**Vorliegender Auszug**

Urheberrecht: Es geht um viel

Das Ganze wieder in den Blick nehmen

Urheberrechtsdebatten zeichneten sich in den letzten Jahren stets durch gewisse Unerbittlichkeit aus. Egal, ob es um die diversen Körbe bei der Umsetzung der EU-Richtlinie zum Urheberrecht in der Informationsgesellschaft in nationales Recht Anfang der Nullerjahre ging, um das Urhebervertragsrecht, das die erste rot-grüne Bundesregierung auf den Weg brachte und seine Novellierung in der letzten Wahlperiode, um die Ausweitung der Schrankenregeln mit dem Urheberrechts-Wissenschaftsgesellschaftsgesetz in der letzten Wahlperiode oder um den Streit um die EU-Richtlinie über das Urheberrecht im digitalen Binnenmarkt, die nun in nationales Recht umgesetzt werden muss, der Streit war jedes Mal heftig und wurde teils mit harten Bandagen geführt.

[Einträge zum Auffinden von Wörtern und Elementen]

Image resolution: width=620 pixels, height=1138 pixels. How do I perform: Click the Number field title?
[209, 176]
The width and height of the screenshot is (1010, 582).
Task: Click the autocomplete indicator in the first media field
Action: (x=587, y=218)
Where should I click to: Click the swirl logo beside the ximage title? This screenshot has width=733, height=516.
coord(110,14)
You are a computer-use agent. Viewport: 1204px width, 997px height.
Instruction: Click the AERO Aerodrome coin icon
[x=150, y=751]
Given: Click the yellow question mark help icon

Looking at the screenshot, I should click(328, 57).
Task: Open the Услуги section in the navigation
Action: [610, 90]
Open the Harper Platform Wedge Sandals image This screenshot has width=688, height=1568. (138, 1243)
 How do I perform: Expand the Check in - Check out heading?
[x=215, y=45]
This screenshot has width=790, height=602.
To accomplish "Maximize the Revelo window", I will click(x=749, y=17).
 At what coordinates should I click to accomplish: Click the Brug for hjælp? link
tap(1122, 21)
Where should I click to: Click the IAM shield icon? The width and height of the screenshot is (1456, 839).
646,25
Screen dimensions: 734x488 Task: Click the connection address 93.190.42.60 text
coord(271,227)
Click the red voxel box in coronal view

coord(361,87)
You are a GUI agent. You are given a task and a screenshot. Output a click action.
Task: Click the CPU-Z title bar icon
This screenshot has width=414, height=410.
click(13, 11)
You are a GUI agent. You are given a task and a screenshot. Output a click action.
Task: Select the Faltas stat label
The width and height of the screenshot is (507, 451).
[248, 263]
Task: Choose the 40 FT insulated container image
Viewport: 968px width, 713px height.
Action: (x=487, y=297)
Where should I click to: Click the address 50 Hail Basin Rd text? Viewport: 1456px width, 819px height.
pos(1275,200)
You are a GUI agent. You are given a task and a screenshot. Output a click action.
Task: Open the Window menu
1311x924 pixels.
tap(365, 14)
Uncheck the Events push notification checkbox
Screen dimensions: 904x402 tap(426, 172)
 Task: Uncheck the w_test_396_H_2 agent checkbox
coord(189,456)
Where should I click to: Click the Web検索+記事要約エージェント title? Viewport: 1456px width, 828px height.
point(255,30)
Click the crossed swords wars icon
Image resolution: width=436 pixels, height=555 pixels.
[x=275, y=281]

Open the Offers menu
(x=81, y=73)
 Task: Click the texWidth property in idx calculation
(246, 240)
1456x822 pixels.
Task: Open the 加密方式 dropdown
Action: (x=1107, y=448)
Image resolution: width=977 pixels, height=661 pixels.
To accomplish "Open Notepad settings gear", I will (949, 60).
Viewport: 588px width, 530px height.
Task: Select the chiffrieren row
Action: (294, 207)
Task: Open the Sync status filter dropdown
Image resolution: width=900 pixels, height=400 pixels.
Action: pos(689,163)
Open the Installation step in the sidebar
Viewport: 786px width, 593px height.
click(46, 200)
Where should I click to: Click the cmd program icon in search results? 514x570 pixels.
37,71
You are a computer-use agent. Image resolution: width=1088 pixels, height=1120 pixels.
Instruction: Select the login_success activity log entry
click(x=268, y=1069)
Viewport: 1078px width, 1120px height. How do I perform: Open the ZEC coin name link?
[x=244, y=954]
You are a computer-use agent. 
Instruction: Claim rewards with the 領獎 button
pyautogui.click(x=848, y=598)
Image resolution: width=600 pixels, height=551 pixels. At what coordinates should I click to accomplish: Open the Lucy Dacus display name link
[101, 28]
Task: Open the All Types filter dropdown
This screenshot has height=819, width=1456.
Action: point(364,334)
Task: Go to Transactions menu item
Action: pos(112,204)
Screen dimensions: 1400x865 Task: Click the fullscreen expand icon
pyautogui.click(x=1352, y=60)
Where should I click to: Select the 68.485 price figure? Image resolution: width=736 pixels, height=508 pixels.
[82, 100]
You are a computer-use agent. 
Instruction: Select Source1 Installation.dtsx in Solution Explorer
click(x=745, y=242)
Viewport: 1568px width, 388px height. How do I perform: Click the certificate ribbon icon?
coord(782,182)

**Aufgaben zur Übung**
1 > Welche Bundesregierung brachte laut dem Auszug zum Urheberrecht das Urhebervertragsrecht auf den Weg?
2 > Schreiben Sie aus dem Auszug zum Urheberrecht den Abschnitt ab, der mit den Worten "Urheberrechtsdebatten zeichneten sich" beginnt und mit "harten Bandagen geführt." endet.

**Lösungen der Aufgaben**
1 > Die erste rot-grüne Bundesregierung.

2 >
Urheberrechtsdebatten zeichneten sich in den letzten Jahren stets durch gewisse Unerbittlichkeit aus. Egal, ob es um die diversen Körbe bei der Umsetzung der EU-Richtlinie zum Urheberrecht in der Informationsgesellschaft in nationales Recht Anfang der Nullerjahre ging, um das Urhebervertragsrecht, das die erste rot-grüne Bundesregierung auf den Weg brachte und seine Novellierung in der letzten Wahlperiode, um die Ausweitung der Schrankenregeln mit dem Urheberrechts-Wissenschaftsgesellschaftsgesetz in der letzten Wahlperiode oder um den Streit um die EU-Richtlinie über das Urheberrecht im digitalen Binnenmarkt, die nun in nationales Recht umgesetzt werden muss, der Streit war jedes Mal heftig und wurde teils mit harten Bandagen geführt.